Edit according to dehmann's comment:

It's also possible to use a normal array in the function and return a reference to it.

sub getInfo {
  my @array;
  push @array, 'foo';
  # ...
  return \@array;
}

edited Feb 13 '09 at 15:23

answered Feb 13 '09 at 14:55

user55400

3,929
1
21
13

That sounds like the best solution to me! – Powerlord Feb 13 '09 at 15:02
Actually, how about creating a real array in the function, but having it return a reference to it? Perl would keep the locally created array alive and return a reference efficiently. – Frank Feb 13 '09 at 15:13
@dehmann: good point, I incorporated your comment into my answer, thanks. – user55400 Feb 13 '09 at 15:24
Why does Perl allow you to return references to variables that have local scope? – pacoverflow Jun 16 '13 at 07:56
@pacoverflow: Perl does refcounting, so while there's a reference somewhere, the variable isn't garbage collected. – choroba Feb 12 '18 at 12:27

score 13 · Answer 2 · answered Feb 13 '09 at 15:11

Passing references is more efficient, but the difference is not as big as in C++. The argument values themselves (that means: the values in the array) are always passed by reference anyway (returned values are copied though).

Question is: does it matter?
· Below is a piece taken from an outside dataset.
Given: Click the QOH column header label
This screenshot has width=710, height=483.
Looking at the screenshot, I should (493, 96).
Most of the time, it doesn't. If you're returning 5 elements, don't bother about it. If you're returning/passing 100'000 elements, use references. Only optimize it if it's a bottleneck.

score 8 · Answer 3 · edited May 23 '17 at 12:24

If I look at your example and think about what you want to do I'm used to write it in this manner:

sub getInfo {
  my @array;
  push @array, 'obama';
  # ...
  return \@array;
}

It seems to me as straightforward version when I need return large amount of data. There is not need to allocate array outside sub as you written in your first code snippet because my do it for you. Anyway you should not do premature optimization as Leon Timmermans suggest.
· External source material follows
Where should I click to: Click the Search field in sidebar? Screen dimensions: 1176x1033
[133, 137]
score 4 · Answer 4 · answered Feb 13 '09 at 15:38

To answer the final rumination, no, Perl does not optimize this away. It can't, really, because returning an array and returning a scalar are fundamentally different.

If you're dealing with large amounts of data or if performance is a major concern, then your C habits will serve you well - pass and return references to data structures rather than the structures themselves so that they won't need to be copied. But, as Leon Timmermans pointed out, the vast majority of the time, you're dealing with smaller amounts of data and performance isn't that big a deal, so do it in whatever way seems most readable.
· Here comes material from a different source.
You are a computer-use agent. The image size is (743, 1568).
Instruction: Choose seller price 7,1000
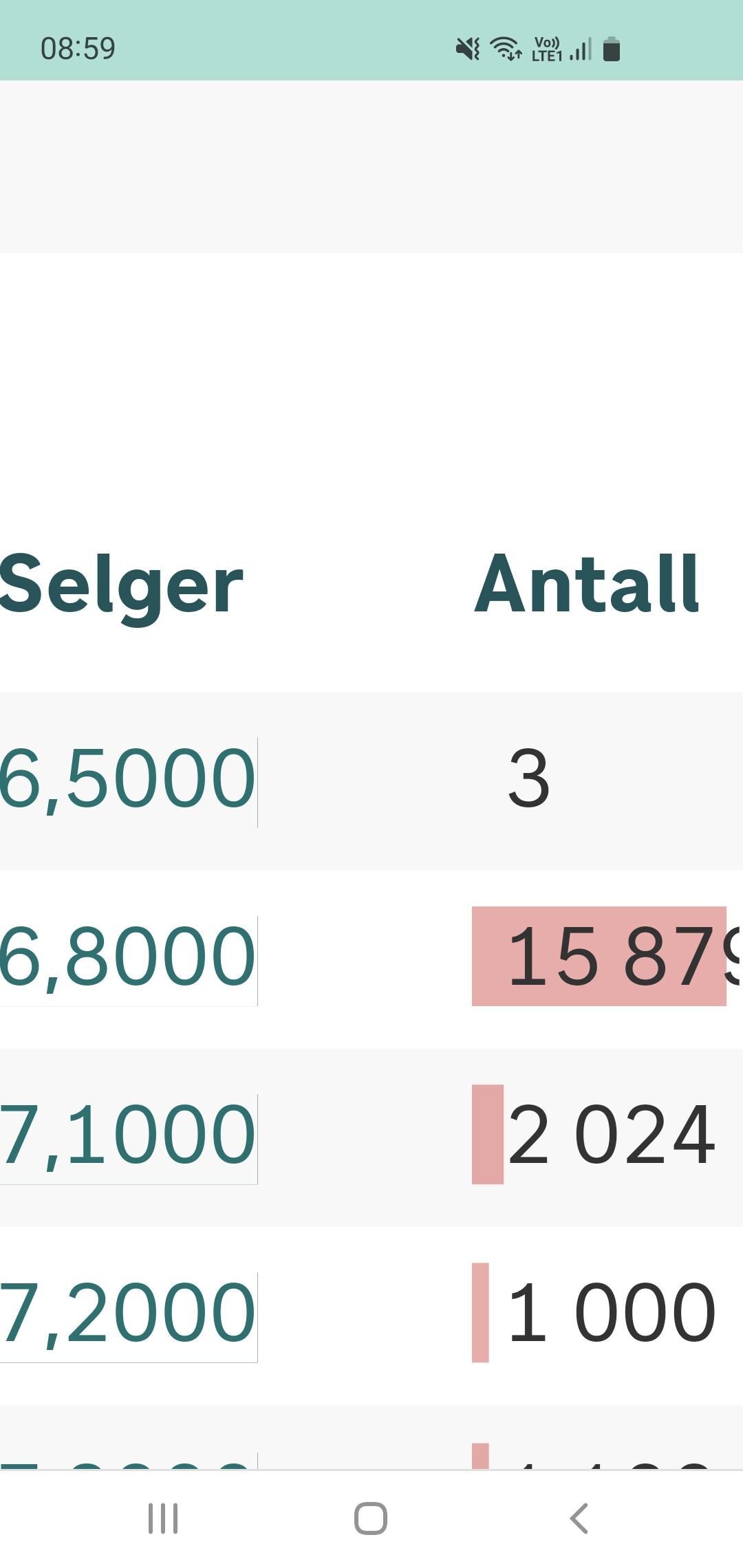click(128, 1135)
score 2 · Answer 5 · answered Feb 13 '09 at 17:38

2

This is the way I would normally return an array.

sub getInfo {
  my @array;
  push @array, 'foo';
  # ...
  return @array if wantarray;
  return \@array;
}

This way it will work the way you want, in scalar, or list contexts.

my $array = getInfo;
my @array = getInfo;

$array->[0] == $array[0];

# same length
@$array == @array;

I wouldn't try to optimize it unless you know it is a slow part of your code. Even then I would use benchmarks to see which subroutine is actually faster.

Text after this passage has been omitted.